[[ EXTRACTED ENTRIES open ]]

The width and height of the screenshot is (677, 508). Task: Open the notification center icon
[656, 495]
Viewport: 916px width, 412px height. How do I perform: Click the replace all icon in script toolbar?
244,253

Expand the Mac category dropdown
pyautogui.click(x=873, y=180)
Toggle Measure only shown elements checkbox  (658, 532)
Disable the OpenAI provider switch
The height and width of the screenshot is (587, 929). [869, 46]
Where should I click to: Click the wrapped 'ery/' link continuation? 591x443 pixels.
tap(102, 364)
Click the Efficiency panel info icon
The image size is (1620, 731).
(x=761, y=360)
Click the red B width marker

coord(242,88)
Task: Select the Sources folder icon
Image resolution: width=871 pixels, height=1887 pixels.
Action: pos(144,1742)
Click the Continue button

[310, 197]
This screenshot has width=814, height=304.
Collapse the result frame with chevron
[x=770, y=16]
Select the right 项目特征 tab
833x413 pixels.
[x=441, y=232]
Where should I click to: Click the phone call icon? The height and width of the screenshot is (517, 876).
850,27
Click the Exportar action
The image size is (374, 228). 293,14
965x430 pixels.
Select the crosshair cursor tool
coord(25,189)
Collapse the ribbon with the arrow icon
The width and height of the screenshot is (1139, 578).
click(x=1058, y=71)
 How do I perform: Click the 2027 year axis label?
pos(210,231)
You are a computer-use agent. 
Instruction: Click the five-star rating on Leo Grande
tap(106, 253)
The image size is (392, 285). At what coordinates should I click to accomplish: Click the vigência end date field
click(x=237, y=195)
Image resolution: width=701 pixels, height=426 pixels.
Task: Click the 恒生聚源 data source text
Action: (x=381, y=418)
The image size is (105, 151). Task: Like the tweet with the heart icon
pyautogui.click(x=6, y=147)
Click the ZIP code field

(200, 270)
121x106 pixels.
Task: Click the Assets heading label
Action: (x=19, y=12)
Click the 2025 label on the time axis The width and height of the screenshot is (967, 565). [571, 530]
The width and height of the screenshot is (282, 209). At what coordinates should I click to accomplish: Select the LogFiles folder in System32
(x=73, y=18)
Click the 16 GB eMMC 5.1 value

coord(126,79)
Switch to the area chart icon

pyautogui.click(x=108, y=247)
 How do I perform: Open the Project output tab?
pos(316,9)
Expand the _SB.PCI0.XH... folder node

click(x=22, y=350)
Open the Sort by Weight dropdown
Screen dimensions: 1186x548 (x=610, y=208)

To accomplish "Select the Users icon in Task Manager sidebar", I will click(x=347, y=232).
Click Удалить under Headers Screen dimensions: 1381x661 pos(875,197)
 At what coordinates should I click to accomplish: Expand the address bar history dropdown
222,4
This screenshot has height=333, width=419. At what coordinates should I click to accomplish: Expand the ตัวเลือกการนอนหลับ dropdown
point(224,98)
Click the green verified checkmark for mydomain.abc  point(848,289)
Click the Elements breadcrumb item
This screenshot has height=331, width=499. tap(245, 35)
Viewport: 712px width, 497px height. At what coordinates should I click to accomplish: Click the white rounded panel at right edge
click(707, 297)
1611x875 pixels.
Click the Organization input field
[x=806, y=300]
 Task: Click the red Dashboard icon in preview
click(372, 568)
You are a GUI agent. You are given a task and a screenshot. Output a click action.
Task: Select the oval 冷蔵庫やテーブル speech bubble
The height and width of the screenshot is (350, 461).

[[ EXTRACTED ENTRIES closed ]]

■ **WORK TASK**: All lines above between those holding "How do I perform: Open" and "Click Удалить under", inclusive, must be set down unchanged, and no other line may be included.

■ **THE COMPLETED TASK**:
 How do I perform: Open the Project output tab?
pos(316,9)
Expand the _SB.PCI0.XH... folder node

click(x=22, y=350)
Open the Sort by Weight dropdown
Screen dimensions: 1186x548 (x=610, y=208)

To accomplish "Select the Users icon in Task Manager sidebar", I will click(x=347, y=232).
Click Удалить under Headers Screen dimensions: 1381x661 pos(875,197)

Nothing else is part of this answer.